That’s it over for another year.
So many preparations, so much fuss……and it’s over so quickly.
Where did it go to?
I’m sure you have heard – and maybe uttered or at least thought – some of these phrases in the days since Christmas Day.
It’s true – we put so much effort into the Big Day, whether it’s choosing the right gift for the right person; or wrapping our gifts beautifully; or the endless grocery-shopping; or the grande finale – the Christmas Day dinner. So much thought, so much time, so much energy expended into making Christmas Day memorable. Not to mention people flying all over the world so that they can join their loved ones for the Big Day.
Now and again, in the midst of our preparations and planning, we catch a glimpse of other things which are reminders that real life is going on in the real world from which we are somehow cocooned for a few days in our festive comfort. People are still dying from hunger, victims of human trafficking are still being trafficked, wars are still being fought, death and disease are still our enemies.
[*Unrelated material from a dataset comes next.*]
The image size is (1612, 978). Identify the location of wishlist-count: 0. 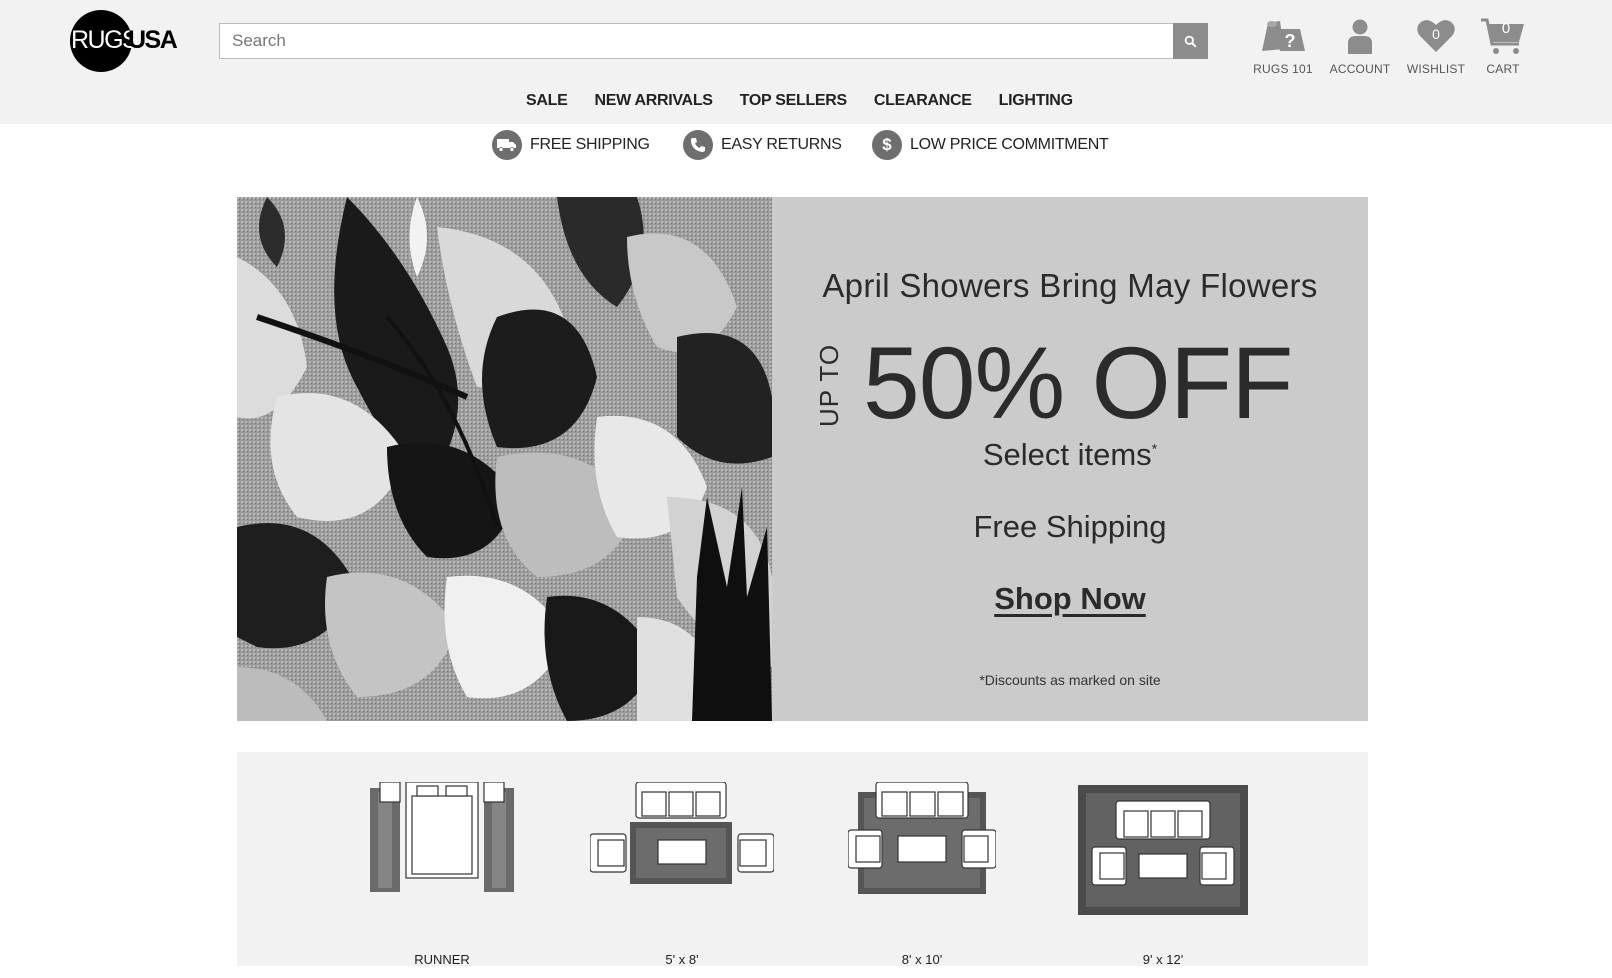
(1436, 34).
And it’s to that real world that we now must somehow return. The Christmas fairytale doesn’t last forever. It’s not happy-ever-after. We must extricate ourselves from the warm comfort of family feasts and return to…..work? debt? illness? or just the routine of real life.
So is that it all over?
It’s only the beginning.
Jesus knew we needed more than a fairy-tale ending. He was born in a smelly manger among the animals. He lived among ordinary people and socialised with questionable people. He died on a cross – a messy death which branded him a criminal. No fairy-tale ending for him.
But his life and his death mean that he understands the messiness of our lives – the disappointments, the hurts, the despair. It means he understands our fears and failures too, our reluctance to face reality, our fear of what life – or death – may hold for us.
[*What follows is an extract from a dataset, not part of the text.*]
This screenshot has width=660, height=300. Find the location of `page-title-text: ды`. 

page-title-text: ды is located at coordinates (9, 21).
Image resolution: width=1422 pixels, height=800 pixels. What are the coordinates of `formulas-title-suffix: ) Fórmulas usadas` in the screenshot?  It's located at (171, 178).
Because he lived and died, we can face the future, including Monday morning or the New Year or whatever it is that we fear. We can face our failures too. With Jesus, there is always the possibility of a fresh start, a new beginning. There is always hope.
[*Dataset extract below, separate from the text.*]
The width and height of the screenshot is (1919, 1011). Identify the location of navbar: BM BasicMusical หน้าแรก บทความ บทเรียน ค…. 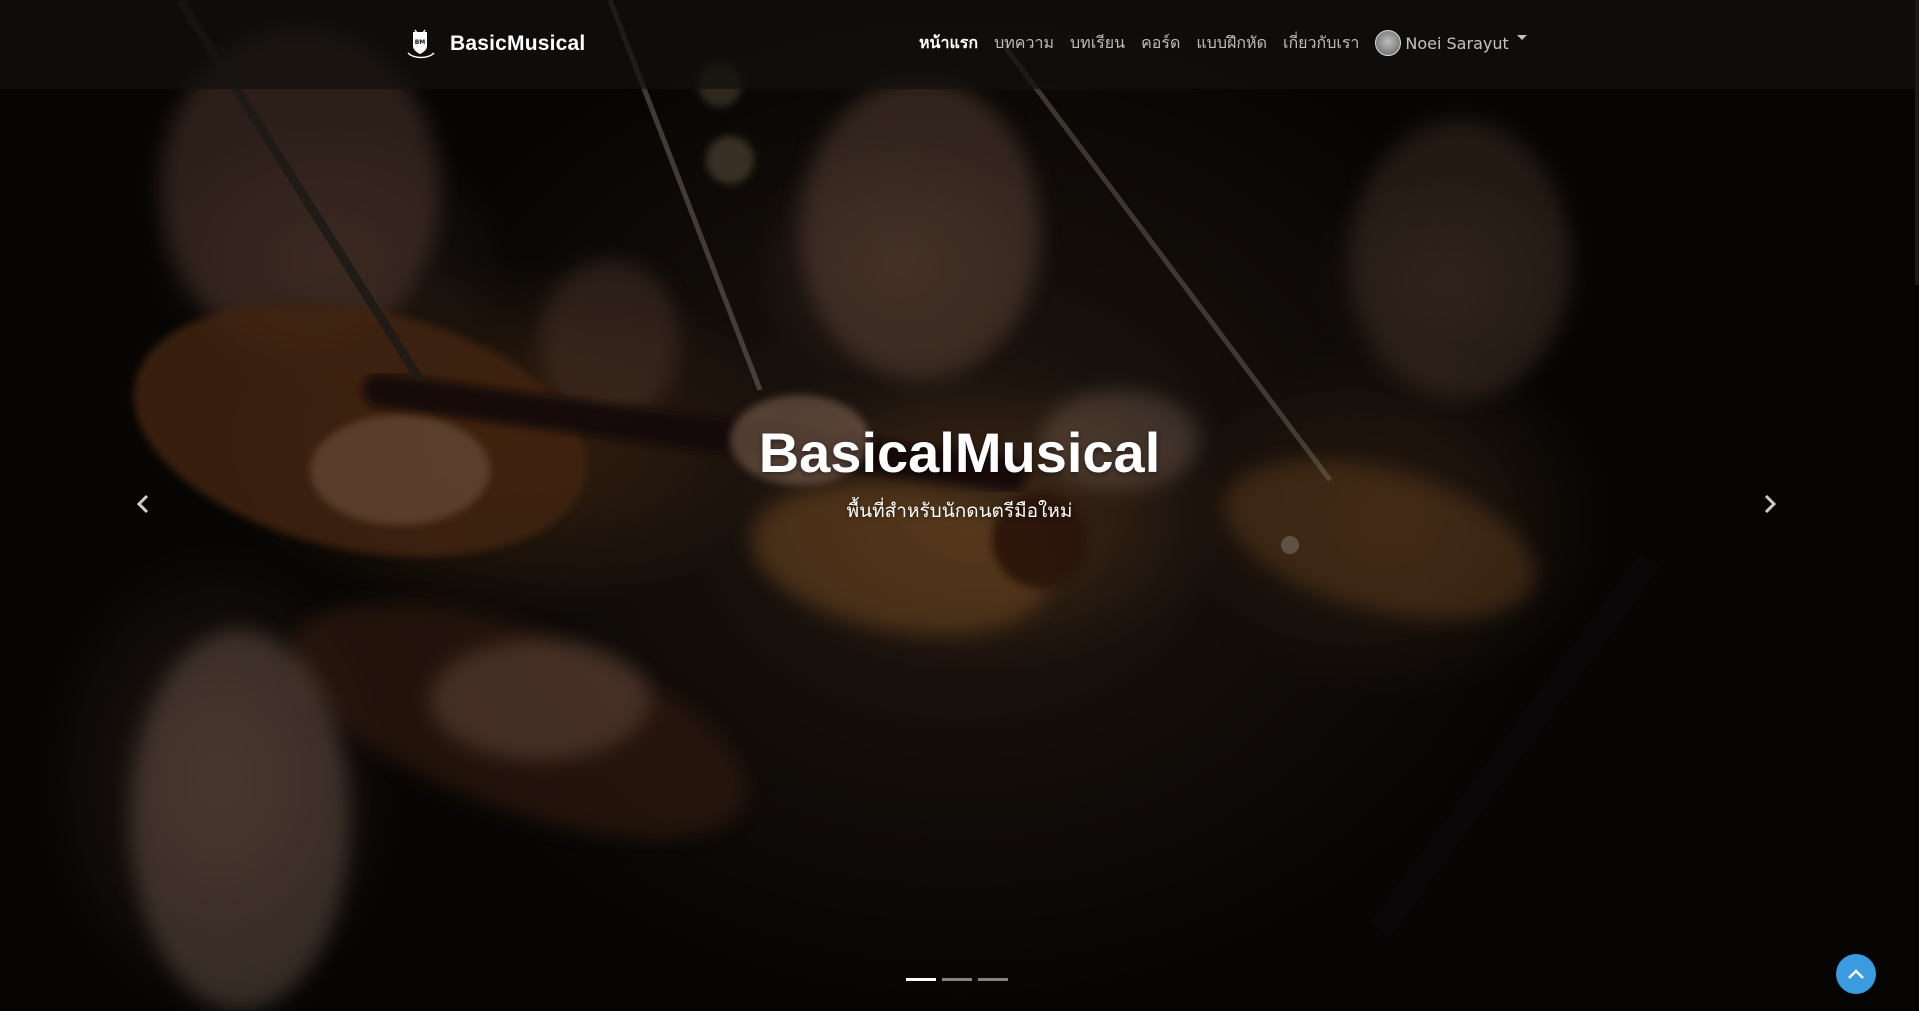
(960, 44).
Now that the poinsettia is almost done and the amaryllis never made it, the bulbs of the hyacinth are bursting with new life – each time I see them, I think of spring and new life and hope.
There is Easter after Christmas. There is hope as one year ends and a new year begins. Whatever your Christmas was like, whatever your year has been like, there is hope as you step into a new year. Step into it with Jesus – he forgives our past, he gets involved in the messiness of our present and he gives hope for our future.
Christmas is only the beginning. Because Jesus came, we have hope.